Republican incumbent Sen. Jim Hendren, who represents Senate District 2, agreed the state was caught in a frantic posture of catch-up after the pandemic hit minority groups.
"It occurred because the state did a poor job of realizing the challenges of communicating, testing and tracing people in these communities," Hendren said. A team from the federal Centers for Disease Control and Prevention cited these problems and others.
"It's hard to follow the Department of Health guidelines if they're not in a language you understand," said Rep. Nicole Clowney, D-Fayetteville and the incumbent in House District 86.
"It's hard to social distance when your survival depends upon your carpooling, often with many others, to a job where you are working in close proximity all day," Clowney said. "It's hard to know how and where to get a test if you don't have health insurance or if being tested will impact your ability to continue to work and provide for your family. And if you are undocumented, asking for help -- even just to protect your and your family's health -- becomes even harder. Finally, minority communities are more prone to underlying health disparities due to inequities in our systems, several of which heighten the risk of serious complications from covid-19."

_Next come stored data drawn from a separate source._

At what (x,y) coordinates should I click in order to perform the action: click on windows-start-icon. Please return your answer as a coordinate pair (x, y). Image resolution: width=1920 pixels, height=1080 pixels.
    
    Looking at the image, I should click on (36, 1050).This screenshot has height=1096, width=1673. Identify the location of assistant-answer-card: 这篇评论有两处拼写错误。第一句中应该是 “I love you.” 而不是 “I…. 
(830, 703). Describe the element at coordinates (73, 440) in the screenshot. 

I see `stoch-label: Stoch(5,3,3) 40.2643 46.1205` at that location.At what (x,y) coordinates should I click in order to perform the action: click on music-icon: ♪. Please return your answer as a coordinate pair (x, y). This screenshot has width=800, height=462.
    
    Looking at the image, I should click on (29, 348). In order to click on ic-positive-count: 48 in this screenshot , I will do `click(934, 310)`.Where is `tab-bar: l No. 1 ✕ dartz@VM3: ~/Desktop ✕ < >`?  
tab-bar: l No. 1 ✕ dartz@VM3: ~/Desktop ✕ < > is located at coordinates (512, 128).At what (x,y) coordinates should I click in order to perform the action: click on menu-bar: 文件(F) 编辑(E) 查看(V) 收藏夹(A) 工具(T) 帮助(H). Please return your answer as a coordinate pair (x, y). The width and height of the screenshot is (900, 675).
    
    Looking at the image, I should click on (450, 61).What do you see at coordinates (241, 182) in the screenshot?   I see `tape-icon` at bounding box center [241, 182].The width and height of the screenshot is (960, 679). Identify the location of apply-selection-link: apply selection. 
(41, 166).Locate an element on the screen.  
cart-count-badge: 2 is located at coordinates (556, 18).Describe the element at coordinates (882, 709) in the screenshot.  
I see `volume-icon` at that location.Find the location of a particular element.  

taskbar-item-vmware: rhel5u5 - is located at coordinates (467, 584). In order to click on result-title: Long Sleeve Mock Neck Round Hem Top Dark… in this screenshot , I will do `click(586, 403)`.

Clowney's challenger, Republican John LaTour, said he wasn't a health care professional, but the lack of relevant material was an obvious problem.
"I support education and training for every people group in language they understand, so that we can minimize the adverse effects on minority groups and non-minority groups," he wrote.
Republican Delia Haak is running to replace state Rep. Dan Douglas, R-Bentonville, who didn't seek reelection in House District 91. She cautioned against drawing conclusions prematurely.
"Research is still inconclusive as to why this coronavirus has had a greater impact among populations by age and ethnicity," Haak said. "Actions to address any disparities among vulnerable populations must be based on emerging science on this aggressive virus."
Democrat Jene Huffman-Gilreath of Rogers, who is running in House District 94, faulted the state for not learning from the weeks of covid-19 outbreaks in others states before the disease reached Arkansas. The disease hit minorities and essential workers first and hardest wherever it appeared, she said.
Her Republican opponent, Jon Carr, said he wasn't prepared to speak on the reasons for the severity of the outbreak because he doesn't have a medical background.
Republican candidate Josh Bryant of Rogers cited how Marshallese and Hispanics in Northwest Arkansas live in tight-knit communities, which he said helped the disease spread.
"Additionally, the delay of available and accurate testing was a contributing factor to the infection rates," he said.
Bryant's opponent in House District 96, Democrat Jon Comstock, blamed a lack of health care for minorities.
"It occurred as a result of the disparity that already exists in the access to health care that these communities don't have," Comstock said. "I do believe it is symptomatic of more serious issues involving implicit discrimination against these groups."
The Northwest Arkansas Democrat-Gazette sent a questionnaire to the 26 legislative candidates in our region in contested races. A questionnaire was chosen because of the ongoing covid-19 pandemic. Restrictions on gatherings curtail the usual sources of information to voters such as debates, forums and “meet the candidate” events.
This is the second of six stories on their answers.